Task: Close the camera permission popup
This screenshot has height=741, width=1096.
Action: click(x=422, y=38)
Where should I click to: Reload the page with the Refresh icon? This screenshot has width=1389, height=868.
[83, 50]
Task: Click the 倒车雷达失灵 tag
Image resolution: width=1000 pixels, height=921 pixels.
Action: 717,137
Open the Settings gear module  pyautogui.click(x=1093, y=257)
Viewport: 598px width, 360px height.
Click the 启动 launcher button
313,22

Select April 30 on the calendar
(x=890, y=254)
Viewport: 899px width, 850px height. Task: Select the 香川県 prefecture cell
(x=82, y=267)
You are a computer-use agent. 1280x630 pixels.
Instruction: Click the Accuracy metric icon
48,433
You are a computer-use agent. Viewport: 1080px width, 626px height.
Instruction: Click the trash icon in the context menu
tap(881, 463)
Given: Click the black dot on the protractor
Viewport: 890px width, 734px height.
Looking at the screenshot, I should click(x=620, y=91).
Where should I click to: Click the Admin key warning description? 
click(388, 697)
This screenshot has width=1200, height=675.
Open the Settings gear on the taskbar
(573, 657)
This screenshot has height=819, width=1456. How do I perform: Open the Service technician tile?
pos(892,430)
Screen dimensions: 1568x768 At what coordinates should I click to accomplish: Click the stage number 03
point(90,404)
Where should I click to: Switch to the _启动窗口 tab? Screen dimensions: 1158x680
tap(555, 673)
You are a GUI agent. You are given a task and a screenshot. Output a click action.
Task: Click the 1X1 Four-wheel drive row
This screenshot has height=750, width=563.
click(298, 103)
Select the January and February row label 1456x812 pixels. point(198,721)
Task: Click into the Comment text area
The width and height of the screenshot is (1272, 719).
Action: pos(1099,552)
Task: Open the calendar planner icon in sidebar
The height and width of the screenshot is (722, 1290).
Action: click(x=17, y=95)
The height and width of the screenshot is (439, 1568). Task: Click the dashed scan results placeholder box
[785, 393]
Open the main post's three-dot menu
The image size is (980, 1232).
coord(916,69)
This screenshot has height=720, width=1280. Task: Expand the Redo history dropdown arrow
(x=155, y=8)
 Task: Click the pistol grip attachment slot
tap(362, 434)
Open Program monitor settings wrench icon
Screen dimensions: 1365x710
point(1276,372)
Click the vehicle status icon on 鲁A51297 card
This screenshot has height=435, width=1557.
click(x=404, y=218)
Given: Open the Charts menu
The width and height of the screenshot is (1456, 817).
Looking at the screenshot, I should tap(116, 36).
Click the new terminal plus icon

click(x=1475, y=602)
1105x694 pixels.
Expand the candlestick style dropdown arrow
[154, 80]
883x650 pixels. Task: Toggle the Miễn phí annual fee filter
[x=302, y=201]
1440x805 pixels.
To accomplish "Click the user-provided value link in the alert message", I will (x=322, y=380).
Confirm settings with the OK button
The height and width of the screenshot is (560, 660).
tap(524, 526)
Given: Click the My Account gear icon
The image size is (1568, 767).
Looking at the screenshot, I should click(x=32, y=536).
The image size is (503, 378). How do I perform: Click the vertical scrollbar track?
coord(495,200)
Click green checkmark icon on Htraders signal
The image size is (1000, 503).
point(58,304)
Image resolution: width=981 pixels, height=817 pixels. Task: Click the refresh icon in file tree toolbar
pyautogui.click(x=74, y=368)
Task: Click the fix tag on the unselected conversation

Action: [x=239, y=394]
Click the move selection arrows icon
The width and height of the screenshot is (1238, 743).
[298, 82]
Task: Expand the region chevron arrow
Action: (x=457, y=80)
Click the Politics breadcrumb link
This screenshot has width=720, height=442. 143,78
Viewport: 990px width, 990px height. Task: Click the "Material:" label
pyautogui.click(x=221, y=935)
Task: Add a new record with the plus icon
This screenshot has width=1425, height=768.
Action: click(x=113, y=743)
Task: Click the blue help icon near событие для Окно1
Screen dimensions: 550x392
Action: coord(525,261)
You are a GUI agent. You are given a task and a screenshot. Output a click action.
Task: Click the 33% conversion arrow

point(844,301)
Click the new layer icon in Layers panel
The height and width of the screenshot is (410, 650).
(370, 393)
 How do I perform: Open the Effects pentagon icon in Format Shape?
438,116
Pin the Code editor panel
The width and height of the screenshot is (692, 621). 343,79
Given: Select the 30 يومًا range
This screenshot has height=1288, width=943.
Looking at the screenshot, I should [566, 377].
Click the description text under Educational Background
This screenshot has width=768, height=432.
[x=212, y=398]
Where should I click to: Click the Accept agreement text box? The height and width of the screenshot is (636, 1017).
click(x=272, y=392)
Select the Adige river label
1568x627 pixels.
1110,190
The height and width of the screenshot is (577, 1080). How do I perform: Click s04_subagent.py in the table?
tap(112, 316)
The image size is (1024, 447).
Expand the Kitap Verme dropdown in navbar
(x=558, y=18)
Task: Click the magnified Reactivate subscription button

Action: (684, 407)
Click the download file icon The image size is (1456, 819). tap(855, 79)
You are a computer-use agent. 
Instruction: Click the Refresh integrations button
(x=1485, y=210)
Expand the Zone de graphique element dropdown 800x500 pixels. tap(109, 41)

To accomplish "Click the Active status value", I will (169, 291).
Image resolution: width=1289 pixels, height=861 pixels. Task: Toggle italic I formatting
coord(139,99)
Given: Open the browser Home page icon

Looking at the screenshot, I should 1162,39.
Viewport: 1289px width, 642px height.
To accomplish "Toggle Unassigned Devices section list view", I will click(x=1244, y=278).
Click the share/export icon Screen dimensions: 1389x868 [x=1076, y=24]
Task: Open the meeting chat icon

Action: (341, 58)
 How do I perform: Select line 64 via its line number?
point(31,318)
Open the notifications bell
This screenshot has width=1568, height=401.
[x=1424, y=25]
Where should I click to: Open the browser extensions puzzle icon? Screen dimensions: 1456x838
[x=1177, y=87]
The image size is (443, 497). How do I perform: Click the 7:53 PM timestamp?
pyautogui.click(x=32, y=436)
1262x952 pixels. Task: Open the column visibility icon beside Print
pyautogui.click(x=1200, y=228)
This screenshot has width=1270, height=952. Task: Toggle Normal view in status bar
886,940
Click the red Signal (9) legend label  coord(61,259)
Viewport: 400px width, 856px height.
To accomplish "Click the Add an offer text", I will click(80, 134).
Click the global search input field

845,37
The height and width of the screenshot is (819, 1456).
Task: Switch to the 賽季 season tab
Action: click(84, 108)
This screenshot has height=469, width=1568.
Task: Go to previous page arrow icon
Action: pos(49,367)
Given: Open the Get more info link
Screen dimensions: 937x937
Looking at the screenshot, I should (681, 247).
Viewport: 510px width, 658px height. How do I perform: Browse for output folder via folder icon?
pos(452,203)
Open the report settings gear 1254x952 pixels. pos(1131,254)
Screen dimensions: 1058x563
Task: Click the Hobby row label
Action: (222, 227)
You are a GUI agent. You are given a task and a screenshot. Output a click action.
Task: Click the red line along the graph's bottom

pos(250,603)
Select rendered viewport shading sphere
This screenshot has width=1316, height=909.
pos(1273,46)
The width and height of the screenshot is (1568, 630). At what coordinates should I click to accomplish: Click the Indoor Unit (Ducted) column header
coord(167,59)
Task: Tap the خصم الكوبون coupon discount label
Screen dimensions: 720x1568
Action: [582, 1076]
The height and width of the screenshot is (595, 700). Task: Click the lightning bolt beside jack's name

» **Task prompt**
Return the material in full, restating each entry word for word.

» **Final answer**
Task: Close the camera permission popup
This screenshot has height=741, width=1096.
Action: click(x=422, y=38)
Where should I click to: Reload the page with the Refresh icon? This screenshot has width=1389, height=868.
[83, 50]
Task: Click the 倒车雷达失灵 tag
Image resolution: width=1000 pixels, height=921 pixels.
Action: 717,137
Open the Settings gear module  pyautogui.click(x=1093, y=257)
Viewport: 598px width, 360px height.
Click the 启动 launcher button
313,22

Select April 30 on the calendar
(x=890, y=254)
Viewport: 899px width, 850px height. Task: Select the 香川県 prefecture cell
(x=82, y=267)
You are a computer-use agent. 1280x630 pixels.
Instruction: Click the Accuracy metric icon
48,433
You are a computer-use agent. Viewport: 1080px width, 626px height.
Instruction: Click the trash icon in the context menu
tap(881, 463)
Given: Click the black dot on the protractor
Viewport: 890px width, 734px height.
Looking at the screenshot, I should click(x=620, y=91).
Where should I click to: Click the Admin key warning description? 
click(388, 697)
This screenshot has width=1200, height=675.
Open the Settings gear on the taskbar
(573, 657)
This screenshot has height=819, width=1456. How do I perform: Open the Service technician tile?
pos(892,430)
Screen dimensions: 1568x768 At what coordinates should I click to accomplish: Click the stage number 03
point(90,404)
Where should I click to: Switch to the _启动窗口 tab? Screen dimensions: 1158x680
tap(555, 673)
You are a GUI agent. You are given a task and a screenshot. Output a click action.
Task: Click the 1X1 Four-wheel drive row
This screenshot has height=750, width=563.
click(298, 103)
Select the January and February row label 1456x812 pixels. point(198,721)
Task: Click into the Comment text area
The width and height of the screenshot is (1272, 719).
Action: pos(1099,552)
Task: Open the calendar planner icon in sidebar
The height and width of the screenshot is (722, 1290).
Action: click(x=17, y=95)
The height and width of the screenshot is (439, 1568). Task: Click the dashed scan results placeholder box
[785, 393]
Open the main post's three-dot menu
The image size is (980, 1232).
coord(916,69)
This screenshot has height=720, width=1280. Task: Expand the Redo history dropdown arrow
(x=155, y=8)
 Task: Click the pistol grip attachment slot
tap(362, 434)
Open Program monitor settings wrench icon
Screen dimensions: 1365x710
point(1276,372)
Click the vehicle status icon on 鲁A51297 card
This screenshot has height=435, width=1557.
click(x=404, y=218)
Given: Open the Charts menu
The width and height of the screenshot is (1456, 817).
Looking at the screenshot, I should tap(116, 36).
Click the new terminal plus icon

click(x=1475, y=602)
1105x694 pixels.
Expand the candlestick style dropdown arrow
[154, 80]
883x650 pixels. Task: Toggle the Miễn phí annual fee filter
[x=302, y=201]
1440x805 pixels.
To accomplish "Click the user-provided value link in the alert message", I will (x=322, y=380).
Confirm settings with the OK button
The height and width of the screenshot is (560, 660).
tap(524, 526)
Given: Click the My Account gear icon
The image size is (1568, 767).
Looking at the screenshot, I should click(x=32, y=536).
The image size is (503, 378). How do I perform: Click the vertical scrollbar track?
coord(495,200)
Click green checkmark icon on Htraders signal
The image size is (1000, 503).
point(58,304)
Image resolution: width=981 pixels, height=817 pixels. Task: Click the refresh icon in file tree toolbar
pyautogui.click(x=74, y=368)
Task: Click the fix tag on the unselected conversation

Action: [x=239, y=394]
Click the move selection arrows icon
The width and height of the screenshot is (1238, 743).
[298, 82]
Task: Expand the region chevron arrow
Action: (x=457, y=80)
Click the Politics breadcrumb link
This screenshot has width=720, height=442. 143,78
Viewport: 990px width, 990px height. Task: Click the "Material:" label
pyautogui.click(x=221, y=935)
Task: Add a new record with the plus icon
This screenshot has width=1425, height=768.
Action: click(x=113, y=743)
Task: Click the blue help icon near событие для Окно1
Screen dimensions: 550x392
Action: coord(525,261)
You are a GUI agent. You are given a task and a screenshot. Output a click action.
Task: Click the 33% conversion arrow

point(844,301)
Click the new layer icon in Layers panel
The height and width of the screenshot is (410, 650).
(370, 393)
 How do I perform: Open the Effects pentagon icon in Format Shape?
438,116
Pin the Code editor panel
The width and height of the screenshot is (692, 621). 343,79
Given: Select the 30 يومًا range
This screenshot has height=1288, width=943.
Looking at the screenshot, I should [566, 377].
Click the description text under Educational Background
This screenshot has width=768, height=432.
[x=212, y=398]
Where should I click to: Click the Accept agreement text box? The height and width of the screenshot is (636, 1017).
click(x=272, y=392)
Select the Adige river label
1568x627 pixels.
1110,190
The height and width of the screenshot is (577, 1080). How do I perform: Click s04_subagent.py in the table?
tap(112, 316)
The image size is (1024, 447).
Expand the Kitap Verme dropdown in navbar
(x=558, y=18)
Task: Click the magnified Reactivate subscription button

Action: (684, 407)
Click the download file icon The image size is (1456, 819). tap(855, 79)
You are a computer-use agent. 
Instruction: Click the Refresh integrations button
(x=1485, y=210)
Expand the Zone de graphique element dropdown 800x500 pixels. tap(109, 41)

To accomplish "Click the Active status value", I will (169, 291).
Image resolution: width=1289 pixels, height=861 pixels. Task: Toggle italic I formatting
coord(139,99)
Given: Open the browser Home page icon

Looking at the screenshot, I should 1162,39.
Viewport: 1289px width, 642px height.
To accomplish "Toggle Unassigned Devices section list view", I will click(x=1244, y=278).
Click the share/export icon Screen dimensions: 1389x868 [x=1076, y=24]
Task: Open the meeting chat icon

Action: (341, 58)
 How do I perform: Select line 64 via its line number?
point(31,318)
Open the notifications bell
This screenshot has width=1568, height=401.
[x=1424, y=25]
Where should I click to: Open the browser extensions puzzle icon? Screen dimensions: 1456x838
[x=1177, y=87]
The image size is (443, 497). How do I perform: Click the 7:53 PM timestamp?
pyautogui.click(x=32, y=436)
1262x952 pixels. Task: Open the column visibility icon beside Print
pyautogui.click(x=1200, y=228)
This screenshot has width=1270, height=952. Task: Toggle Normal view in status bar
886,940
Click the red Signal (9) legend label  coord(61,259)
Viewport: 400px width, 856px height.
To accomplish "Click the Add an offer text", I will click(80, 134).
Click the global search input field

845,37
The height and width of the screenshot is (819, 1456).
Task: Switch to the 賽季 season tab
Action: click(84, 108)
This screenshot has height=469, width=1568.
Task: Go to previous page arrow icon
Action: pos(49,367)
Given: Open the Get more info link
Screen dimensions: 937x937
Looking at the screenshot, I should (681, 247).
Viewport: 510px width, 658px height. How do I perform: Browse for output folder via folder icon?
pos(452,203)
Open the report settings gear 1254x952 pixels. pos(1131,254)
Screen dimensions: 1058x563
Task: Click the Hobby row label
Action: (222, 227)
You are a GUI agent. You are given a task and a screenshot. Output a click action.
Task: Click the red line along the graph's bottom

pos(250,603)
Select rendered viewport shading sphere
This screenshot has width=1316, height=909.
pos(1273,46)
The width and height of the screenshot is (1568, 630). At what coordinates should I click to accomplish: Click the Indoor Unit (Ducted) column header
coord(167,59)
Task: Tap the خصم الكوبون coupon discount label
Screen dimensions: 720x1568
Action: [582, 1076]
The height and width of the screenshot is (595, 700). Task: Click the lightning bolt beside jack's name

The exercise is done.